Your objective —
How many lines in the entries below contain the string "will"? Reply with the number only.

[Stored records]

========================================

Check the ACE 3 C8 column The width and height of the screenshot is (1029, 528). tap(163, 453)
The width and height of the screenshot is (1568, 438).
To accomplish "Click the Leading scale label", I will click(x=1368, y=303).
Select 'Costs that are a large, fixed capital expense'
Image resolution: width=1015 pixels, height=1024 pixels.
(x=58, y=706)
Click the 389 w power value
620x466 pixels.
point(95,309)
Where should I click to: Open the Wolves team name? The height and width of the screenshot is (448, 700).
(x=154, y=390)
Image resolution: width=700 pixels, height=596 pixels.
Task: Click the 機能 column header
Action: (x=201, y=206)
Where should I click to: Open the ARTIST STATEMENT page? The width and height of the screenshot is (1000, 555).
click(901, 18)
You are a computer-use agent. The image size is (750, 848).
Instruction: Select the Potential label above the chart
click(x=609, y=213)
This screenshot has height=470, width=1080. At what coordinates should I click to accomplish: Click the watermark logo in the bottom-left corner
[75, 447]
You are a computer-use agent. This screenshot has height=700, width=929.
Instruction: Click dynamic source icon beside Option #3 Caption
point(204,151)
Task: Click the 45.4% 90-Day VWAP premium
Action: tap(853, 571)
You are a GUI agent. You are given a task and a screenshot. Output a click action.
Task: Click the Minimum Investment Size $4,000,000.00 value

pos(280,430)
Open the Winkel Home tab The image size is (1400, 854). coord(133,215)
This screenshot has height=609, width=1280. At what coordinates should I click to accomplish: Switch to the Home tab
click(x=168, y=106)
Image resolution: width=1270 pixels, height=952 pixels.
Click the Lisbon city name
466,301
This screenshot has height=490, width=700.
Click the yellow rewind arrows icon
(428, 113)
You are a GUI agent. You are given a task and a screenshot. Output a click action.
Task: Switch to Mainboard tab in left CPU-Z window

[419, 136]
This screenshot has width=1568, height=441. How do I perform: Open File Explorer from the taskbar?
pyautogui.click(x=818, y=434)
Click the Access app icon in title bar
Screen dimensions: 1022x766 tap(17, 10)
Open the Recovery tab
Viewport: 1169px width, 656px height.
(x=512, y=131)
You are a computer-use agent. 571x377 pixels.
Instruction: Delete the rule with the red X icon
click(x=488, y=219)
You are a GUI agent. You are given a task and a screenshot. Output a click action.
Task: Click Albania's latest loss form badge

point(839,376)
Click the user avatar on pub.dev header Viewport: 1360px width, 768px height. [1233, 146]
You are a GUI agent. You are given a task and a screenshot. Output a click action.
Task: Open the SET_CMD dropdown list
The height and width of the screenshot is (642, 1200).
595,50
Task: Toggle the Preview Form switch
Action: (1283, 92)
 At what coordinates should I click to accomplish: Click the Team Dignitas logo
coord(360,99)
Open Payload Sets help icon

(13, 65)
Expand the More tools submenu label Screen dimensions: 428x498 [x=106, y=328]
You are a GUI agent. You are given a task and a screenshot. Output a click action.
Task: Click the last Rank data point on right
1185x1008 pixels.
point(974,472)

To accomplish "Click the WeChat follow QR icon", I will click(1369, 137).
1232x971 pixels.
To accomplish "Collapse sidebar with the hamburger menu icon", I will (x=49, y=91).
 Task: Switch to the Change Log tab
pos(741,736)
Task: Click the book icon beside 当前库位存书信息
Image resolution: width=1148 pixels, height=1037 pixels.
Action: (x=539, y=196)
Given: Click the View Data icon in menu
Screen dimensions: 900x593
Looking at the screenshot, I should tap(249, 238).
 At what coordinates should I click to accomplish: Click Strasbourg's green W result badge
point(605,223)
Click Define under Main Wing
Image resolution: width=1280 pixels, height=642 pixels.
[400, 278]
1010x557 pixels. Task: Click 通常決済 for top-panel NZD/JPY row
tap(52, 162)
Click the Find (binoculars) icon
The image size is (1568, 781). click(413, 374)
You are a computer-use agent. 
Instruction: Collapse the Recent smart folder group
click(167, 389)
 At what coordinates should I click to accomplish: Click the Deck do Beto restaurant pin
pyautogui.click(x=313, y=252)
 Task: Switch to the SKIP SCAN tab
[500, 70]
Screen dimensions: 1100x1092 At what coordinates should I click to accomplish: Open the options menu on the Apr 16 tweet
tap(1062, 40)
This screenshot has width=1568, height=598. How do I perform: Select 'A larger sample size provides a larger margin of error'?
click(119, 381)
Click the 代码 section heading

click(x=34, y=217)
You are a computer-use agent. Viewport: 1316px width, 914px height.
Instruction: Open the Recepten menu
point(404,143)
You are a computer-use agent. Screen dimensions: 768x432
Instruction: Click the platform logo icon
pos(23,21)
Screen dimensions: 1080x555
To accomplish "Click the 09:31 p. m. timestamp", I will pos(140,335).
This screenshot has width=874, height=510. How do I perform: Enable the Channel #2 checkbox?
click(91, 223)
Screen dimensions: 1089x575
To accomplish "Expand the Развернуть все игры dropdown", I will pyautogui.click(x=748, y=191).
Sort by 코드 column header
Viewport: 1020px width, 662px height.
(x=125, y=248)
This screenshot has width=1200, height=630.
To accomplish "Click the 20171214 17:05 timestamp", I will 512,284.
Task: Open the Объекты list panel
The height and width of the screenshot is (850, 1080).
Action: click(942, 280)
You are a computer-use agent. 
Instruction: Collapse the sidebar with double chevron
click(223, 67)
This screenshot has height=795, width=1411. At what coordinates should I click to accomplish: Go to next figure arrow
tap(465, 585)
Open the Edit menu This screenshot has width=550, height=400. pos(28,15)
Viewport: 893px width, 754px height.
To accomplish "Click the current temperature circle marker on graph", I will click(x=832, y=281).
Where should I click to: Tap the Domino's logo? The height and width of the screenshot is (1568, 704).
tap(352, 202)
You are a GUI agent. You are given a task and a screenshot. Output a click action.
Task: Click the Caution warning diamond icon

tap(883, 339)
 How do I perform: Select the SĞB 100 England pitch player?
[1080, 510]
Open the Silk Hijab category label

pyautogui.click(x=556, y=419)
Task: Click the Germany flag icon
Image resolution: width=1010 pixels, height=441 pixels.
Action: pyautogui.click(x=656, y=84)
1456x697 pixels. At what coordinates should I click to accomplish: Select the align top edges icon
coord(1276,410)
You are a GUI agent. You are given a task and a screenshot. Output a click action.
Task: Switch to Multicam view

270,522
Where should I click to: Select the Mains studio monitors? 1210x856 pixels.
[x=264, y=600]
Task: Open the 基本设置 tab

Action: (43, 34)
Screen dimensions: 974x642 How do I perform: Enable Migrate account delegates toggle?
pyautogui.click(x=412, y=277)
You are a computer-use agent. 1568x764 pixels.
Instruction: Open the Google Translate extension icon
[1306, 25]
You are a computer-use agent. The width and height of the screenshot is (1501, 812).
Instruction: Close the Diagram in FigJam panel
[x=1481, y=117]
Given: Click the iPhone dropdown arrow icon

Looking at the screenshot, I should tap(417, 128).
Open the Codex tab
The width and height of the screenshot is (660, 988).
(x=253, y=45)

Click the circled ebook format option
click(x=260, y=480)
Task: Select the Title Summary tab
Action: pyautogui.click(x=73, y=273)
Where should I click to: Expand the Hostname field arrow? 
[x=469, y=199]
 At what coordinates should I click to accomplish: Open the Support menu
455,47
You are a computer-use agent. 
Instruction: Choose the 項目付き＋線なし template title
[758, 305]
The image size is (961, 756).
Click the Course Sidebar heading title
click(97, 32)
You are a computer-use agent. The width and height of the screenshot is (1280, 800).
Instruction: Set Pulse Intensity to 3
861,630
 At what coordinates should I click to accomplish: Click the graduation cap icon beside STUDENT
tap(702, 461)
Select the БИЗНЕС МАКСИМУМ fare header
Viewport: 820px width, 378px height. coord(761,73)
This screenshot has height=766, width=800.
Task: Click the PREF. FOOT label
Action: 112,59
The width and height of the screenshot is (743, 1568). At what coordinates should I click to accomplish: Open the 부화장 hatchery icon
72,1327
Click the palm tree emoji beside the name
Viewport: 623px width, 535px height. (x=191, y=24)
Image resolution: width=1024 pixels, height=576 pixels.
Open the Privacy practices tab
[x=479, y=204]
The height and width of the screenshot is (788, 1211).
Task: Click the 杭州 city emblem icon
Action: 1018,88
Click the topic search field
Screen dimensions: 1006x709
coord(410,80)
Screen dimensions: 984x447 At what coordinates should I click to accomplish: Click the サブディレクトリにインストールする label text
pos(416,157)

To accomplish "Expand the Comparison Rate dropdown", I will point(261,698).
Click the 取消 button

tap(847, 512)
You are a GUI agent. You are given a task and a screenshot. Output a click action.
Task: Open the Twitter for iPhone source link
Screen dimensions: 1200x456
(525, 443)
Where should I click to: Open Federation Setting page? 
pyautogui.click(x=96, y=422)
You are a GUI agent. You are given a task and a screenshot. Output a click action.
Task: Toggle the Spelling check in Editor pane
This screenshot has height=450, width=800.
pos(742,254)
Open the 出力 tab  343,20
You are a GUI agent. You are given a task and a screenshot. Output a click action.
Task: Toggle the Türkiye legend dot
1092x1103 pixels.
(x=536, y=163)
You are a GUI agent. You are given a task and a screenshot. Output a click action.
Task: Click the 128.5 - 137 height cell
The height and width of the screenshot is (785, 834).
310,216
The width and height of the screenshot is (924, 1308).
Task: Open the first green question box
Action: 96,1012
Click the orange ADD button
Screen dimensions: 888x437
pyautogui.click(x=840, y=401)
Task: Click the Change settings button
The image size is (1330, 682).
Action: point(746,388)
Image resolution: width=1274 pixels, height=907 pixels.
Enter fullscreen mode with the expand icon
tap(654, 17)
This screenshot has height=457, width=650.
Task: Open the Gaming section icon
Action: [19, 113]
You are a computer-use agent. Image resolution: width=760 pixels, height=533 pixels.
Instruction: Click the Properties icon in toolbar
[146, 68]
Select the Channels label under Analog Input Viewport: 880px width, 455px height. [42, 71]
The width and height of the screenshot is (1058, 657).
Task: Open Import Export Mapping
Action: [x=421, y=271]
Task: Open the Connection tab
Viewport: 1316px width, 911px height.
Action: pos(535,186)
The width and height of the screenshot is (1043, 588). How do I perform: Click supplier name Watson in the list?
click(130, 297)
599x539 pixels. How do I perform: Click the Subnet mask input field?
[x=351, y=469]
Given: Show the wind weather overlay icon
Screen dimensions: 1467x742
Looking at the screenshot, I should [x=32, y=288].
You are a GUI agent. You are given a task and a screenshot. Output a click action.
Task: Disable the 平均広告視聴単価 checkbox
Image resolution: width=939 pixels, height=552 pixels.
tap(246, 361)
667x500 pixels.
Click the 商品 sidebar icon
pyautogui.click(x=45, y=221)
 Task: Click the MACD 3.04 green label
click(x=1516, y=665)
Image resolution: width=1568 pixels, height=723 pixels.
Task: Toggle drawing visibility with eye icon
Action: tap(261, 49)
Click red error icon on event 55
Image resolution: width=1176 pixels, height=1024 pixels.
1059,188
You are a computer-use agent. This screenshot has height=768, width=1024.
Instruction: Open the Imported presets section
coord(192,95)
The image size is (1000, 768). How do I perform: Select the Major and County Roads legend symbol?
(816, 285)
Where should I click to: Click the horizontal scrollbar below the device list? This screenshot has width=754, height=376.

========================================

Result —
8